A medical record you can actually share. This is bigger than it sounds. New specialists are constantly entering and exiting your sibling's care. Each new one is going to ask for the relevant history. Being able to send them a scoped, read-only summary — meds, conditions, recent labs, advance directive — instead of dictating it over the phone or photocopying a folder is a difference of fifteen minutes per appointment and dozens of appointments per year. Compounded.
A way to record your authority that isn't just a piece of paper. Healthcare professionals are pattern-matchers. When you walk into a new clinic and your role is documented in the system you brought with you — when the workspace itself says "Healthcare POA, signed March 2024" next to your name in the activity log — you spend less of the visit explaining and more of the visit doing.
The third one is the one we built consent basis for, and it shows up most clearly in the sibling-caregiver case. Other family configurations have implicit social authority: a parent caring for a young adult child, a spouse caring for a partner. Sibling authority is the one that almost always needs to be made explicit, every time.
What this is not
It is not therapy. The history between siblings is its own thing and is mostly not addressable by software. A workspace cannot resolve a fifty-year-old grievance, cannot restore a relationship to what it was before the illness, cannot replace the support of friends or a counselor who specializes in caregiver burnout. Caregiving compounds whatever the relationship was; tools make the practical side easier and that's all.
It is also not a substitute for the legal work. If you don't have POA, the workspace can hold the documents but cannot create the authority. The right move is an attorney's hour, ideally before the next crisis. Some communities have legal-aid programs specifically for caregivers of adults with disabilities; some elder-law attorneys work on a sliding scale. The investment is small relative to the cost of having no authority when you need it.
Why we built for this audience
Most caregiving software was built for the most-common case: adult child caring for aging parent, multiple siblings, the typical American nuclear-family unwinding. That's the case that gets the most VC attention because the market is large and the customer is familiar.

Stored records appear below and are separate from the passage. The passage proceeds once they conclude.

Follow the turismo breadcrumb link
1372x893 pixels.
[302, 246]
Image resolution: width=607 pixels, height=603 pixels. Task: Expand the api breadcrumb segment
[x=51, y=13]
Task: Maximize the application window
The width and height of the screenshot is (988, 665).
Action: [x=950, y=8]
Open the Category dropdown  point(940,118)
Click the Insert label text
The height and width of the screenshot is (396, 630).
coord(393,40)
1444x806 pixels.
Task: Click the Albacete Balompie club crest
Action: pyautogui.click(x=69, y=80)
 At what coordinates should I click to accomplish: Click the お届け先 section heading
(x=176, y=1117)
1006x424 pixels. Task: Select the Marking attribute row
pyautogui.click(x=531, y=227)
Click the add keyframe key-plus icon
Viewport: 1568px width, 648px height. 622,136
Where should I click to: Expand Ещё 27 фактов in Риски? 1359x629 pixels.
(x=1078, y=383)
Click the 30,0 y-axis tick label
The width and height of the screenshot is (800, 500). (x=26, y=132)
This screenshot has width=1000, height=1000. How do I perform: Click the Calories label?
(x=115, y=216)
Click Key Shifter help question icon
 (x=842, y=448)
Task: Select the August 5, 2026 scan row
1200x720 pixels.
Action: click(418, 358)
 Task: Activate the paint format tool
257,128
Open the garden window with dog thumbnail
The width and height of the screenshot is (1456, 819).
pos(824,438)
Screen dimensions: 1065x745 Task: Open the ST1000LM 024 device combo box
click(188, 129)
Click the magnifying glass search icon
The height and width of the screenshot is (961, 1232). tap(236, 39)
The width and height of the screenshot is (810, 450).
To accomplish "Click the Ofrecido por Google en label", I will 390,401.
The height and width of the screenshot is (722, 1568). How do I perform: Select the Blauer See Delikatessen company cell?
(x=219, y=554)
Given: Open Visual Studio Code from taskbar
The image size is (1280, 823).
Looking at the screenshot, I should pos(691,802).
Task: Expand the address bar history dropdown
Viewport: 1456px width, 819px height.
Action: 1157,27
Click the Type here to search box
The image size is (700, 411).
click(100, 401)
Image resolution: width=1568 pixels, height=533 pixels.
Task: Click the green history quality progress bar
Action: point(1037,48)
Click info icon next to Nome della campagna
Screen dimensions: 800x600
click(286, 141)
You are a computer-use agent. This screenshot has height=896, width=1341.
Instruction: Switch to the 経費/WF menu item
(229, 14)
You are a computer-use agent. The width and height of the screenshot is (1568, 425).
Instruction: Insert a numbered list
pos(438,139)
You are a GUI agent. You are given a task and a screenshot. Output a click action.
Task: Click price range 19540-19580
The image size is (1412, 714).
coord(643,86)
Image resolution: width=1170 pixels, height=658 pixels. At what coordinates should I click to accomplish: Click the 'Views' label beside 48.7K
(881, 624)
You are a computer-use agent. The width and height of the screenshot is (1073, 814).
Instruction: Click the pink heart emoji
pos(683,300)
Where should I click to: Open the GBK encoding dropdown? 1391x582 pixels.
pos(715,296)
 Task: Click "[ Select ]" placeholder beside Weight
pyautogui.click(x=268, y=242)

Sibling caregivers are a smaller cohort and a harder one to design for, because the contexts vary so much. But the design moves that serve them well — documented authority, easy provider sharing, the activity log with attribution, the medication safety net that doesn't require you to have been there from the beginning — turn out to serve every other caregiving configuration too. Building for the harder case raised the floor for everyone.
If you are the sibling who ended up being the one, you are not alone. The category just doesn't have a name.